**Given instruction**. Return the 1949 Villanova Wildcats football summary from "The 1949 Villanova" to "in Villanova, Pennsylvania.", copied word for word.

- Conference: Independent

Ranking
- AP: No. 13
- Record: 8–1
- Head coach: Jim Leonard (1st season);
- Captain: Daniel Brown
- Home stadium: Franklin Field, Shibe Park, Villanova Stadium

= 1949 Villanova Wildcats football team =

American college football season

The 1949 Villanova Wildcats football team represented the Villanova University during the 1949 college football season. The head coach was Jim Leonard, coaching his first season with the Wildcats. The team played their home games at Villanova Stadium in Villanova, Pennsylvania.

**Stored data**.

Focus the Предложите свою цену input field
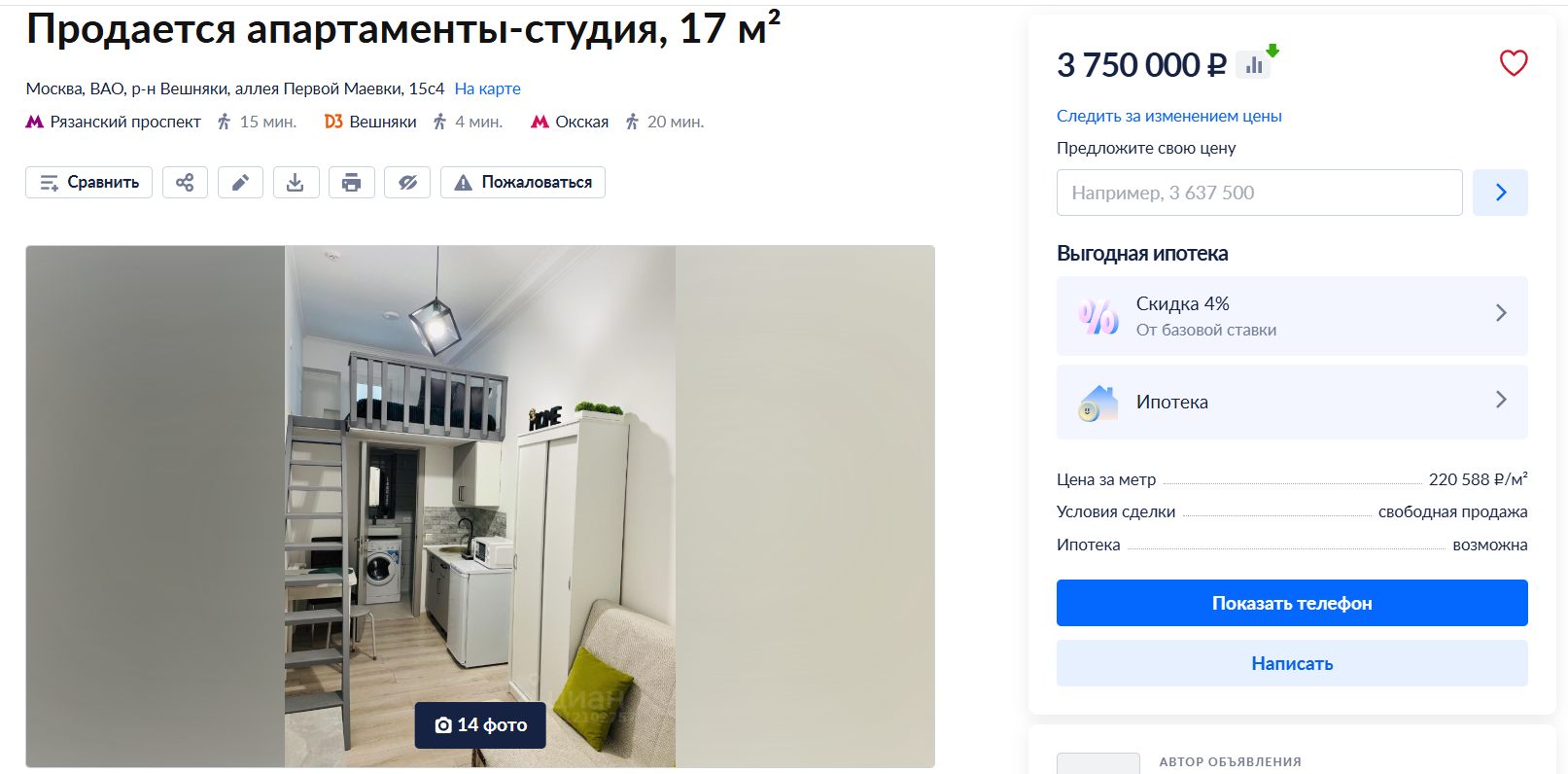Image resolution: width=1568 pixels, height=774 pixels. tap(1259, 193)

--

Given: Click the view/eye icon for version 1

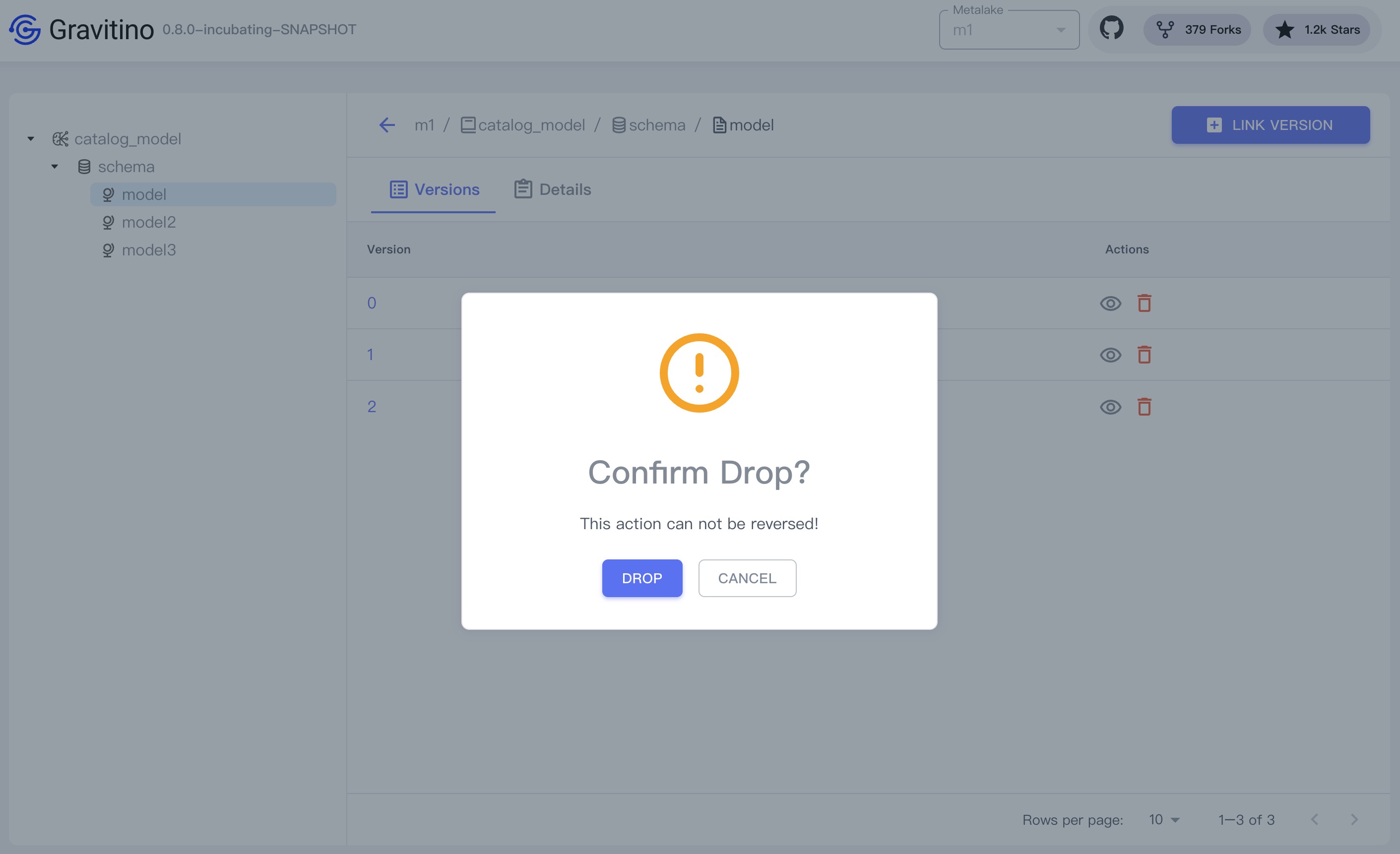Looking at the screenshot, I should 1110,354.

**Answer to the problem**.
The 1949 Villanova Wildcats football team represented the Villanova University during the 1949 college football season. The head coach was Jim Leonard, coaching his first season with the Wildcats. The team played their home games at Villanova Stadium in Villanova, Pennsylvania.